Rewrite the part of the data that opens with the line containing "You are a GUI" and runs to the end of the data as a numbered list, omitting blank lines and leaving out the pictures.

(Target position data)
------------

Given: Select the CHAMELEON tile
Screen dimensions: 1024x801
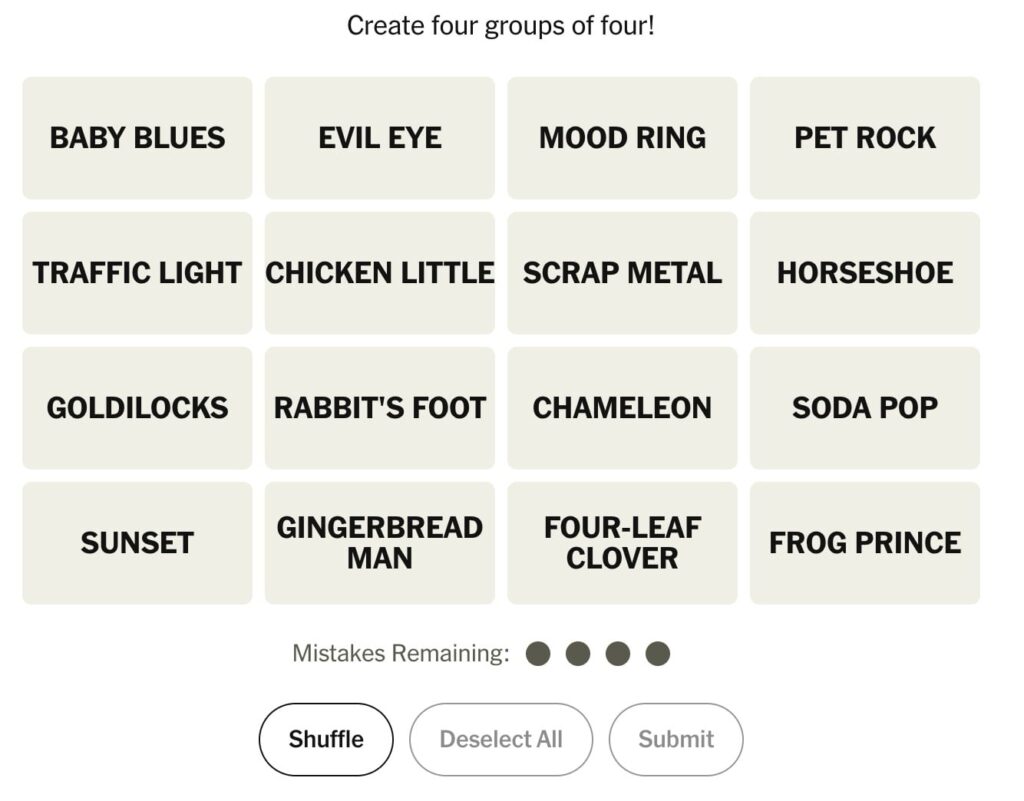Looking at the screenshot, I should tap(622, 408).

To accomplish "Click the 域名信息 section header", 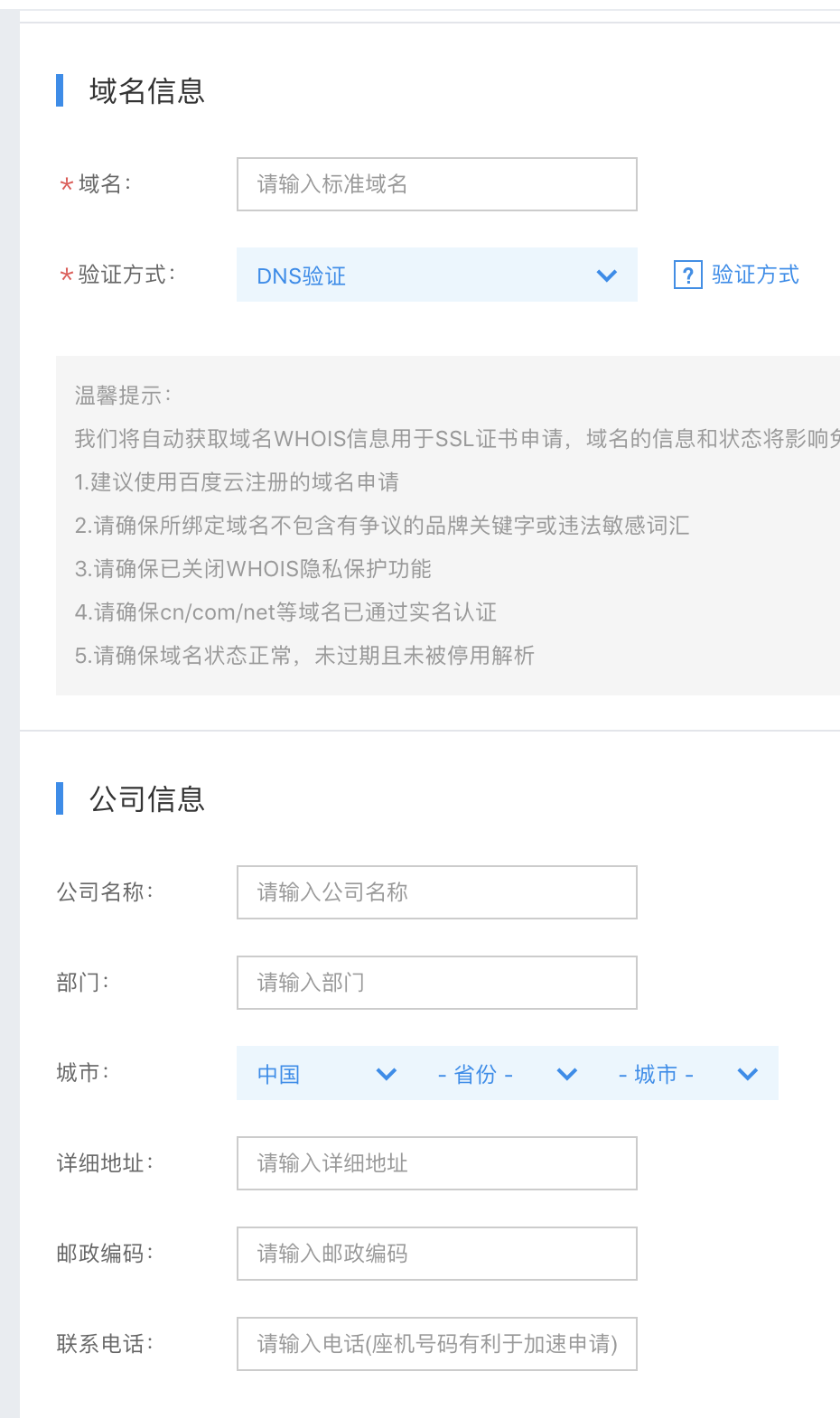I will (146, 92).
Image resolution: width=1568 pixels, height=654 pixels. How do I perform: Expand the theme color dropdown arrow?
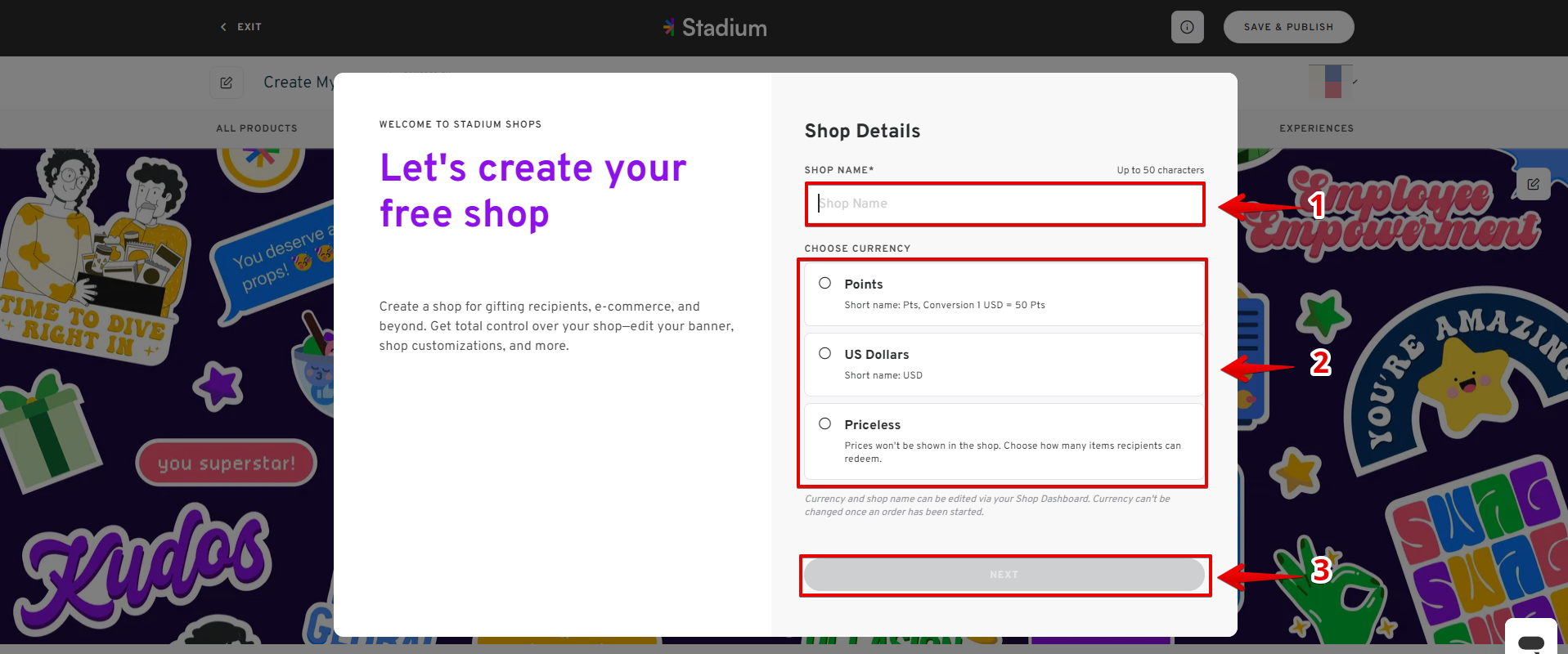point(1355,82)
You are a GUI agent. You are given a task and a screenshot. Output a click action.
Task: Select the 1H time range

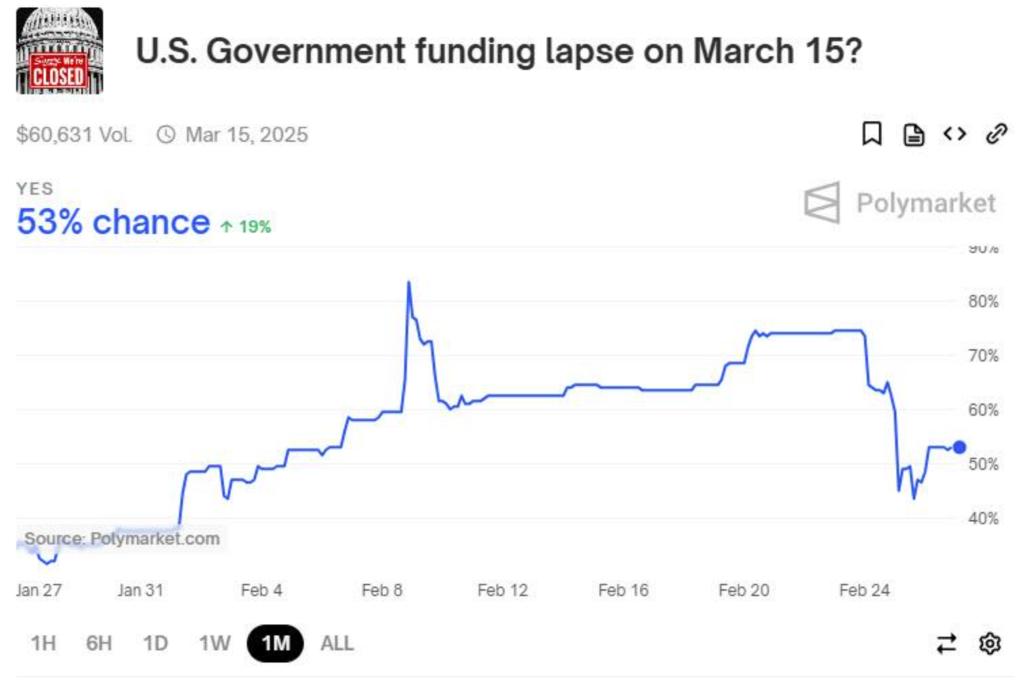[x=43, y=643]
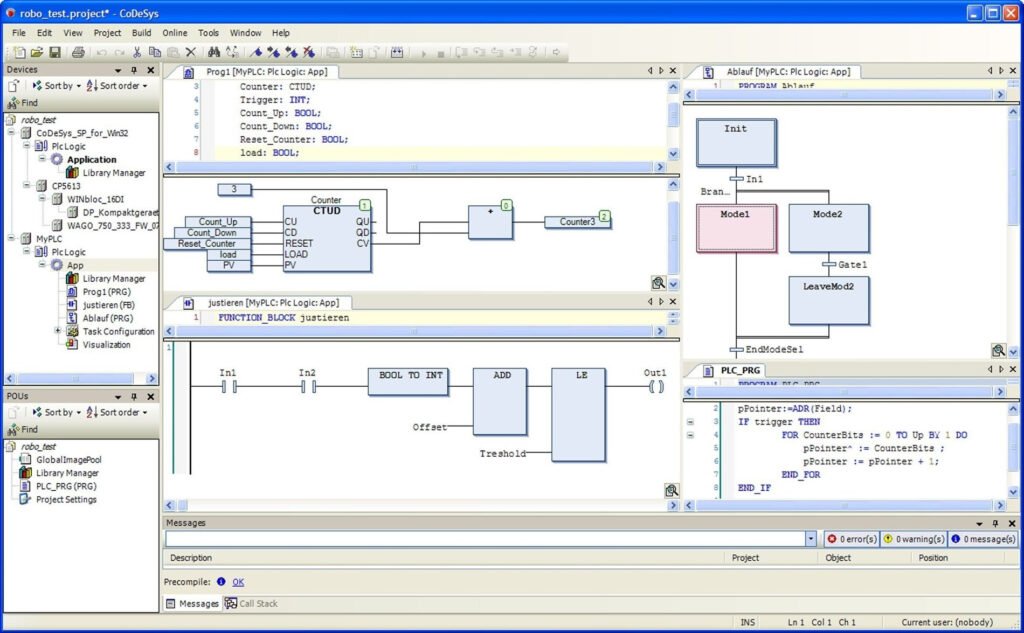Select the Cut toolbar icon
This screenshot has width=1024, height=633.
click(138, 50)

------------

REPLY =>
1. You are a GUI agent. You are given a task and a screenshot. Output a click action.
2. Task: Select the 1H time range
3. [x=43, y=643]
4. Select the Cut toolbar icon
5. This screenshot has width=1024, height=633.
6. click(138, 50)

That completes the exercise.